When General Mills earlier this year told investors it had sorted out its huge portfolio of products between steady performers and fast growers, it put its Totino’s frozen pizza and snack roll brand in the second group.
It looked out of place next to some good-for-your-health brands like Annie’s. But General Mills, rather than glossing over Totino’s image, is recasting the narrative and aiming it at 20- and 30-something consumers who don’t like being pandered to through traditional advertising.
To reach these skeptical young buyers, the marketing team has pushed many boundaries at General Mills, a 150-year-old company fiercely protective of its products’ reputations.
“There have been times in the building where I have had to pitch ideas where I thought, ‘I am totally going to get fired today,’ ” said Brad Hiranaga, director of marketing at Totino’s.
That discomfort is due to Totino’s new image as an irreverent and at times absurd brand that is cozying up to young people through the digital channels they use.
Totino’s pizza rolls are the bestselling frozen snack and appetizer in U.S. retail stores, controlling more than 26 percent of the segment. General Mills sold more than $530 million of pizza rolls in the previous year ending Oct. 2, according to IRI, a Chicago-based research firm. Meanwhile, Totino’s frozen pizzas were the third-most popular frozen pizza during the same period — trailing Nestlé SA’s DiGiorno and Schwan Food Co.’s Red Baron — with $360.8 million in sales.
Many of Totino’s target consumers have memories of eating pizza rolls as a kid. But the brand got its start in 1951 in northeast Minneapolis when Rose and Jim Totino helped bring Italian food and pizza to Minnesota for the first time.
The small family restaurant with red- and white-checked tablecloths, bistro tables and red vinyl booths was an immediate success. By 1962, the Totino family built a frozen pizza plant in Fridley to meet the increasing U.S. appetite for convenient meals. Rose sold the business in 1975 to Pillsbury, which later was bought by General Mills. Today, nearly a million Totino’s pizzas are sold in the U.S. every day.
Sales grew between 3 percent and 5 percent in fiscal year 2014 and 2015 but saw a small 1.6 percent decline in fiscal year 2016, which ended in May. General Mills said that is due to new competition in the frozen snack category.
In the last two years, the company pivoted its marketing of Totino’s products from parents to young adults. The brand has resonated with this large consumer group not by overtly pitching its products, but by interacting with them in ridiculous and lighthearted ways that defy traditional advertising.

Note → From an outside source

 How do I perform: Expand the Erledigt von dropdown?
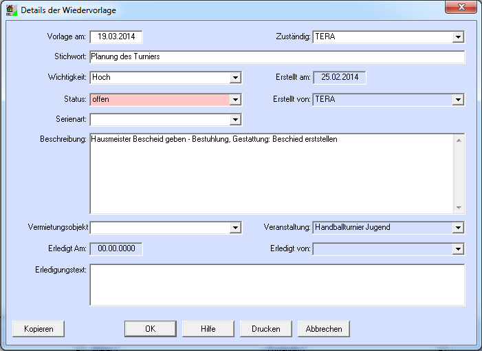[458, 249]
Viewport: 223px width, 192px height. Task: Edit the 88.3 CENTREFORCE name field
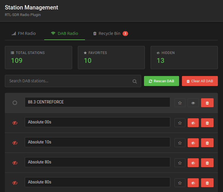pyautogui.click(x=97, y=102)
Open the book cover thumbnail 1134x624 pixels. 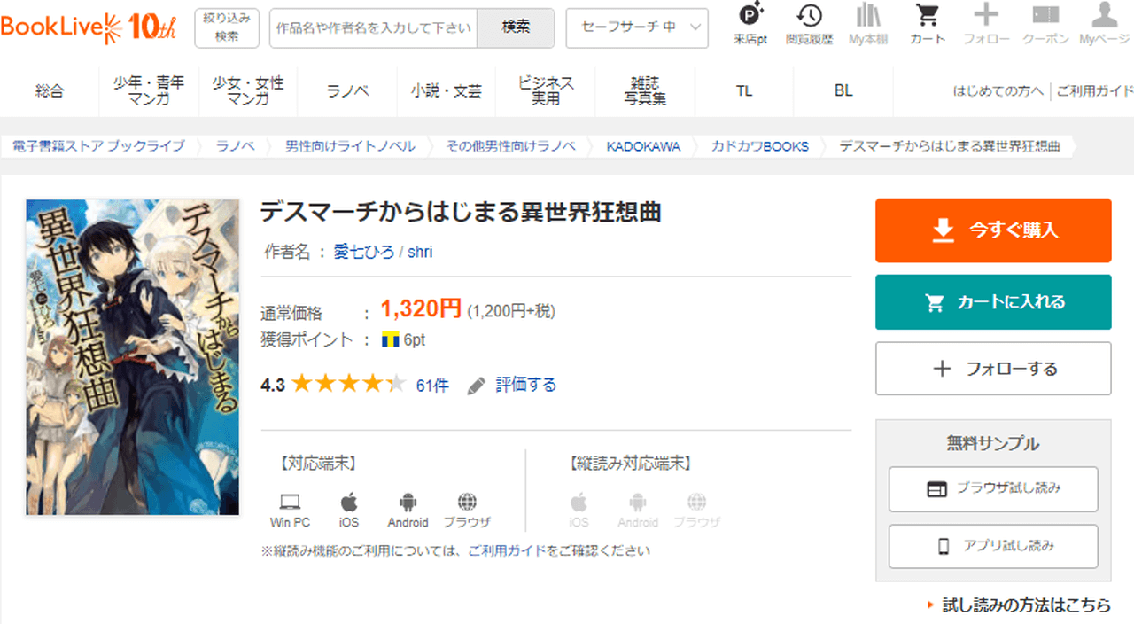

“When we decided to go after that millennial audience, we saw thousands of people were making fun of the product on social media, being irreverent, but having fun,” said Caio Correa, marketing manager for Totino’s.“We realized, they were talking to us, but we weren’t talking to them.”
The team started interacting with these online conversations by retweeting funny comments about Totino’s, creating memes out of snarky hashtags and distributing self-effacing content. Last fall, Totino’s developed a campaign around this approach, called “Live free, couch hard.”
“We started to see the passion points, which were things like show streaming, gaming, binge-watching Netflix, and we started to create content around those things and targeting the folks when they were doing this,” Correa said.
Much of their content was inspired by what the consumers were telling Totino’s, Hiranaga said, “Our fans love that. They see there is truth in it, in the self-awareness that Totino’s has.”
Saturday Night Live, with comedian Larry David, produced several skits poking fun at Totino’s and football fans, which tickled the team at General Mills. Comedians Tim Heidecker and Eric Wareheim, who have a large following online, created a video ode to Totino’s pizza rolls that has been viewed 1.1 million times on YouTube.
General Mills partnered with Twitch, the world’s top platform and community for video-gamers, on Super Bowl Sunday last year for a Totino’s Bucking Couch event. The gist: Fans watched celebrity gamers play video games while viewers controlled the motion of the mechanical couch the gamer was sitting on.
General Mills isn’t alone in this new way of marketing food. Peter Nicholson, chief creative officer of Minneapolis-based advertising firm Periscope, recently helped lead a campaign for Trolli gummy worms that harnessed basketball superstar James Harden’s love of the product. Harden plugged the gummy worms on his massively influential Snapchat account in his own strange, signature way.
“These platforms have rules in how you function in them and if you don’t act in that way, then it’s not going to be as successful,” Nicholson said. “You’re on their ground, so you have to act in a way that’s appropriate for that space. You can’t hijack the content.”
Not every brand can be so playful, he said, and it requires a different mentality and more hands-on approach.
“When [the users] choose to engage, you have to continue to engage with them. You’ll lose them if you bail on them,” Nicholson said. “They’ll want to continue to have social media involvement because they’ve given you permission. It can’t be one-way communication.”